The new ICJ report is free of either bias. Two years ago an American human rights lawyer, Reed Brody, persuaded the ICJ to reexamine the Tibet question in light of persecution that continues. The new 370-page report documents the 1995 incarceration of the Panchen Lama, an 8-year-old child; the 1997 extension of martial law under the "Spiritual Civilization Campaign," which labels Buddhism a "foreign culture" to be eradicated; intensive "reeducation" of the Buddhist clergy; population transfer; widespread torture and detention; extrajudicial and arbitrary executions. The report calls for a "referendum to be held in Tibet under United Nations supervision to ascertain the wishes of the Tibetan people."
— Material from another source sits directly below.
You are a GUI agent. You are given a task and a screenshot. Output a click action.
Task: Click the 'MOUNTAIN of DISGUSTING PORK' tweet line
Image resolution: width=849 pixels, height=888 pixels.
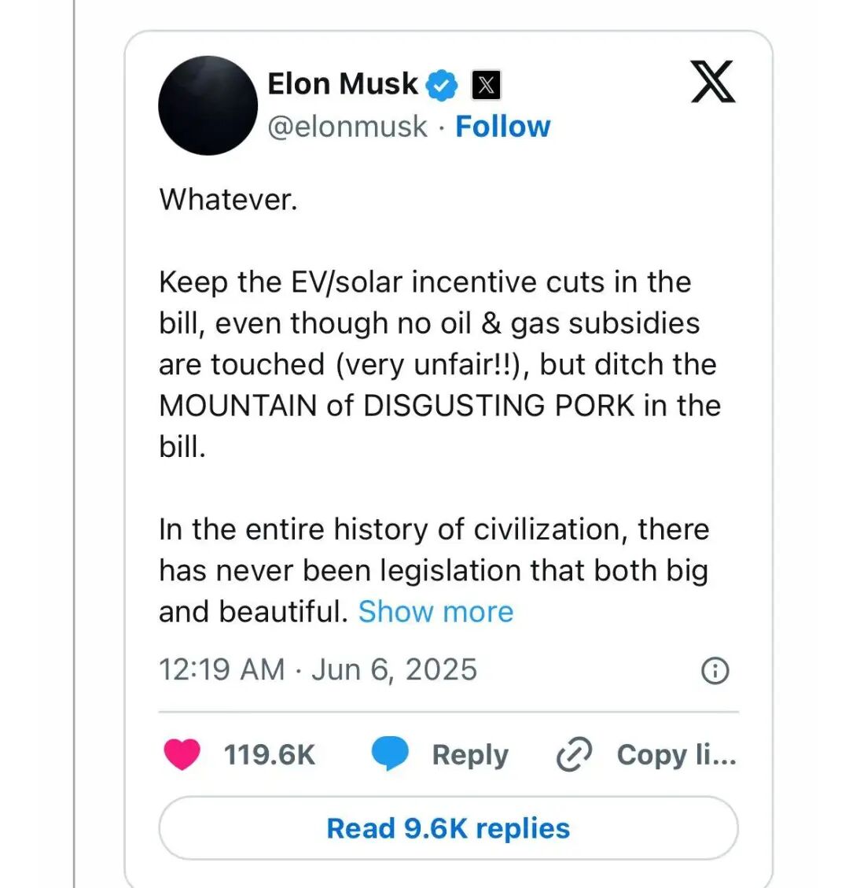click(439, 406)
The People's Republic of China has thus far refused to address the Tibet question with any credence. During his October 1997 visit to Washington, China's President Jiang Zemin straightfacedly told Congress that China "liberated" Tibet from "serfdom" and had the temerity to compare himself to Abraham Lincoln, who emancipated the American slaves.

Thanks to the efforts of Scorsese and Jean Jacques Annaud, director of "Seven Years in Tibet," millions more people will learn of Tibet's very existence. Americans who have been interviewed after seeing these films have asked, "How come we never knew about this before" and, "What can we do to help?" I recommend reading and supporting the ICJ reports. As ICJ Secretary General Jean-Flavien Lalive wrote in July of 1959: "The danger in such cases as that of Tibet is of a feeling of impotence and powerlessness overcoming people in the face of a fait accompli. . . . What happened in Tibet yesterday may happen in our own countries tomorrow . . . {but} ideas will penetrate where bullets will not." The writer is a consultant to Refugees International and has worked for many years with Tibetan refugees in India and Nepal.